**Your assignment:** Using the listing below, reproduce exactly the lines from the one with "Open 软件商店 in the sidebar menu" through the last, with all pictures left out.

+++ Entries supplied

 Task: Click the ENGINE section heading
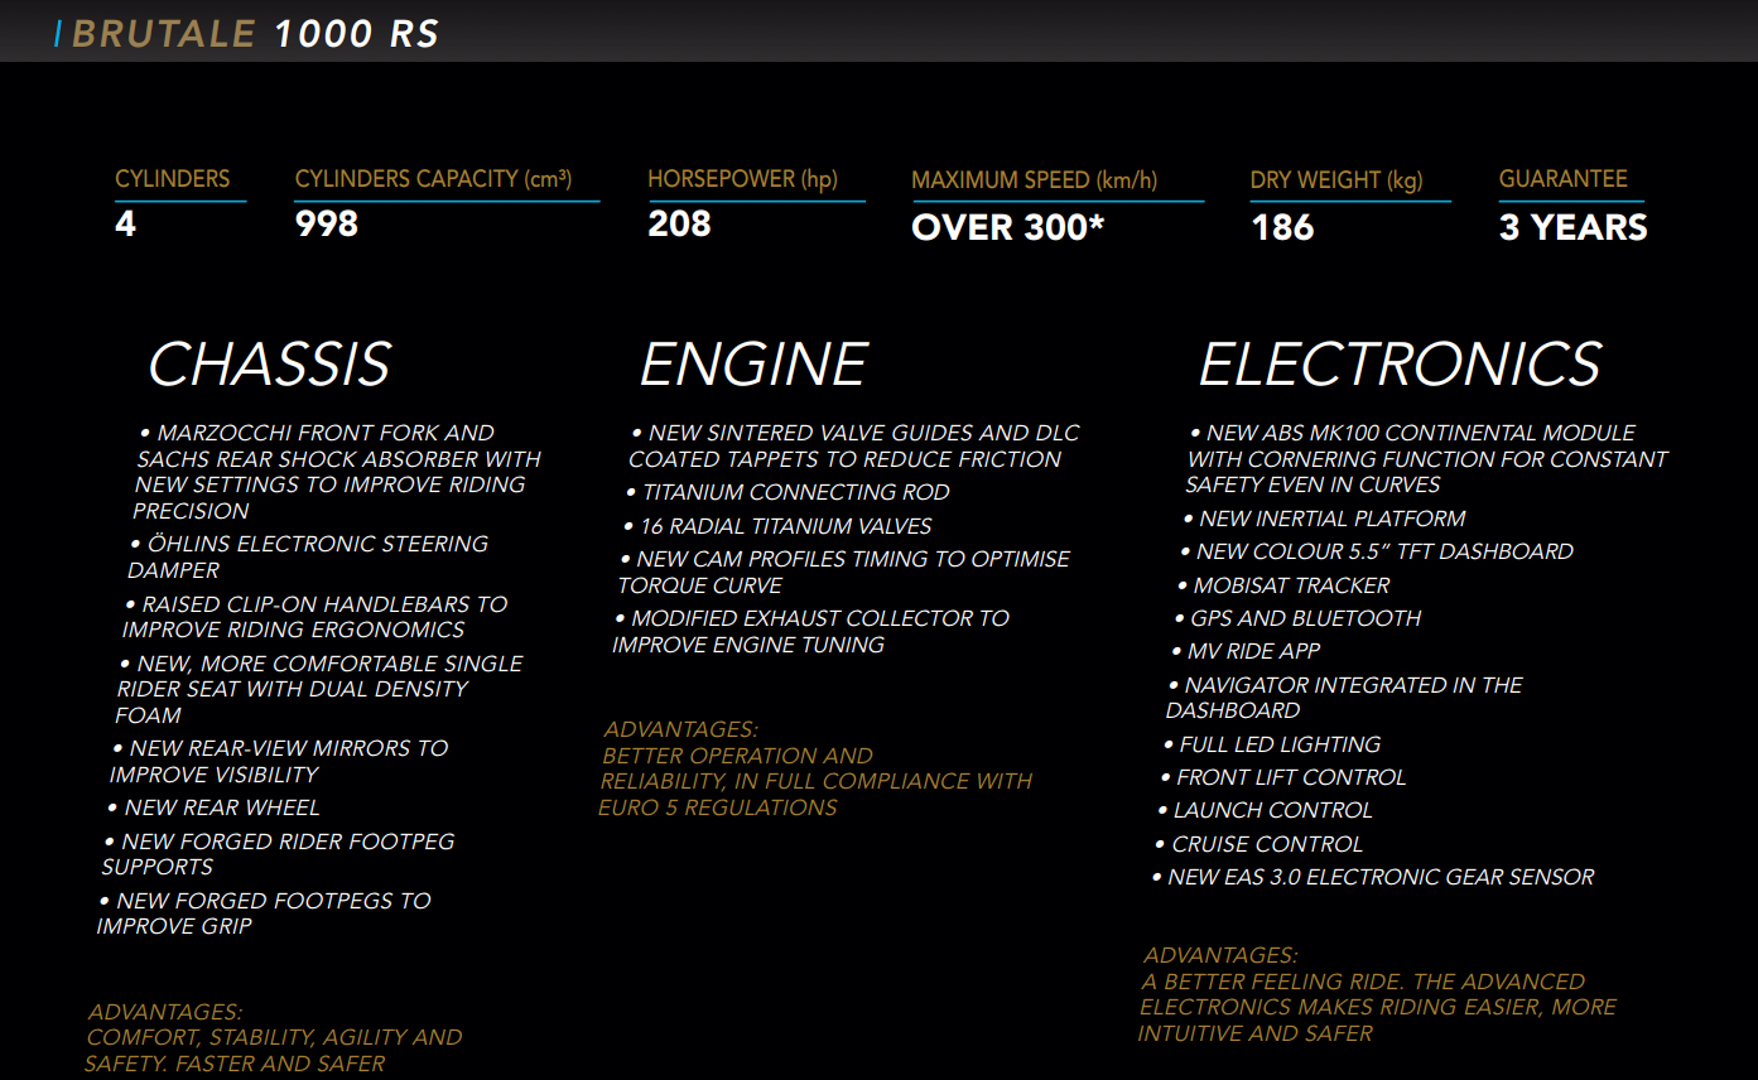pyautogui.click(x=753, y=364)
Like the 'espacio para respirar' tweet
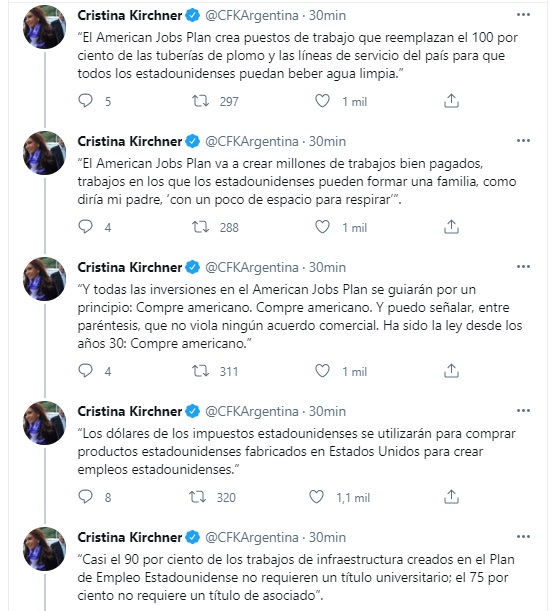The height and width of the screenshot is (611, 551). (322, 227)
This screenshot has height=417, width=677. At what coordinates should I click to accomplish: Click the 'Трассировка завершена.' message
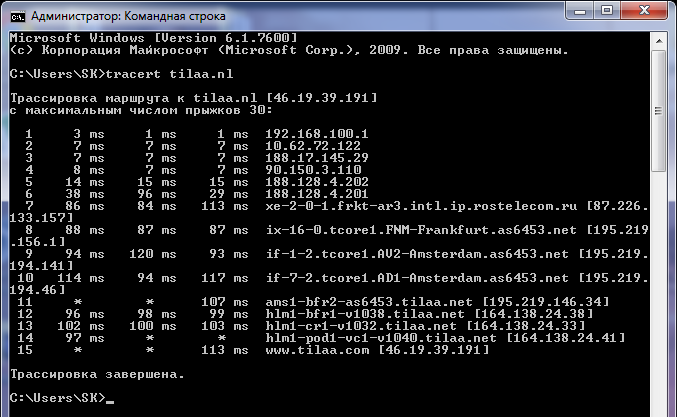pyautogui.click(x=97, y=372)
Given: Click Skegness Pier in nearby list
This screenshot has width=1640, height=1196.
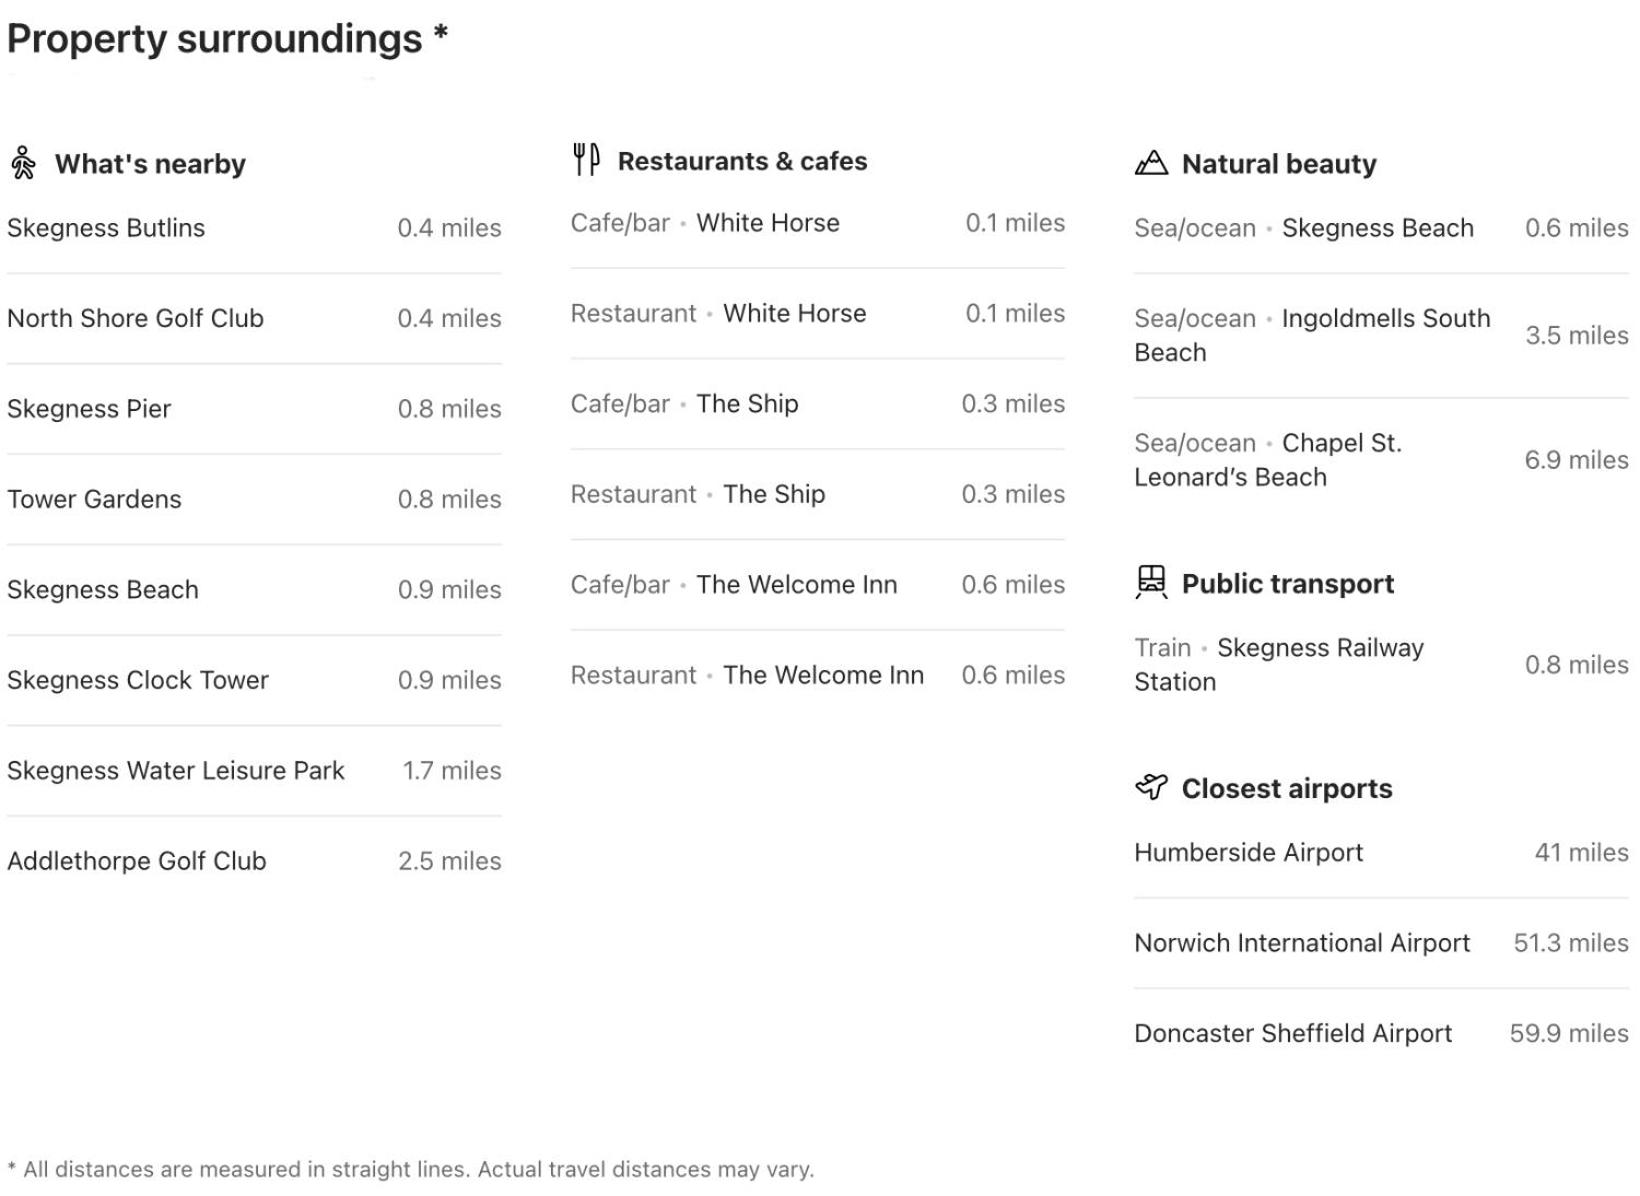Looking at the screenshot, I should 254,409.
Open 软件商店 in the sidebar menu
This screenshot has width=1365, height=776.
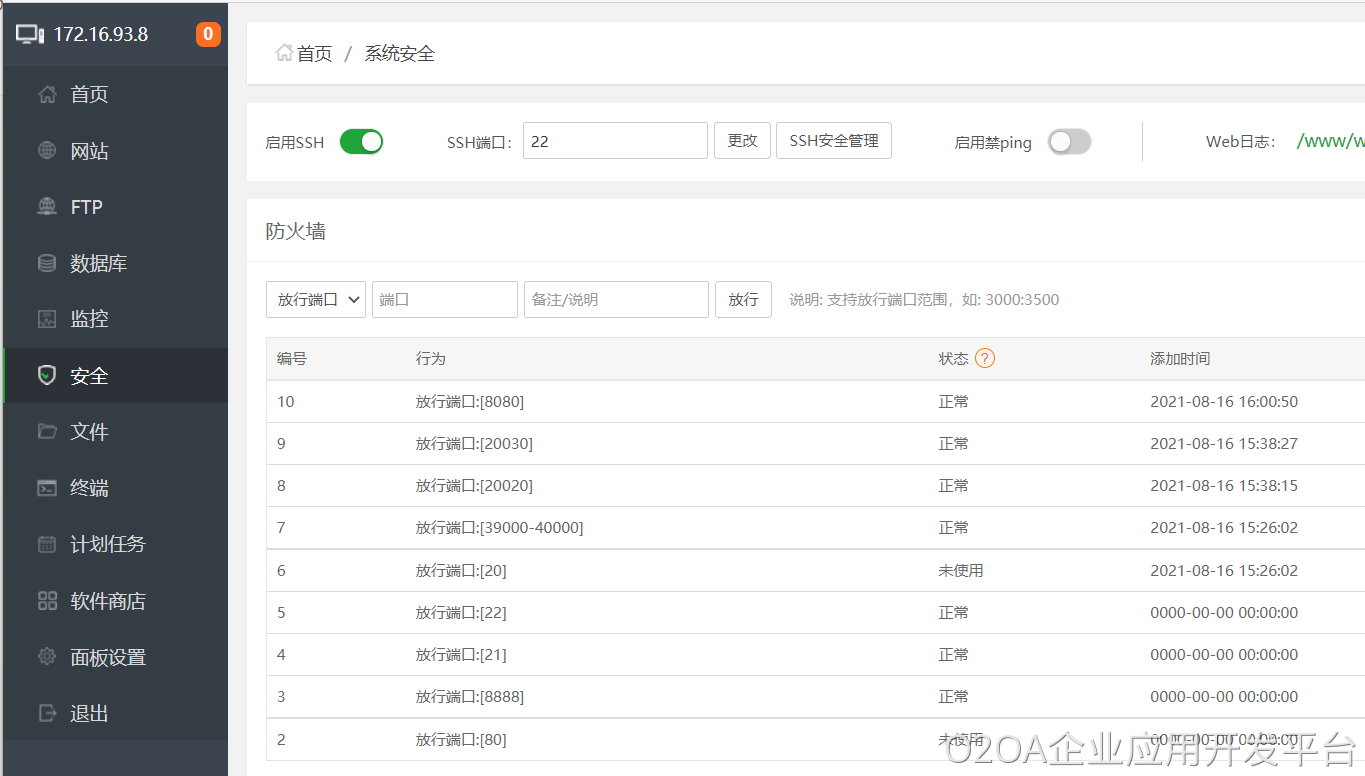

++++++

**Task result:**
Open 软件商店 in the sidebar menu
This screenshot has width=1365, height=776.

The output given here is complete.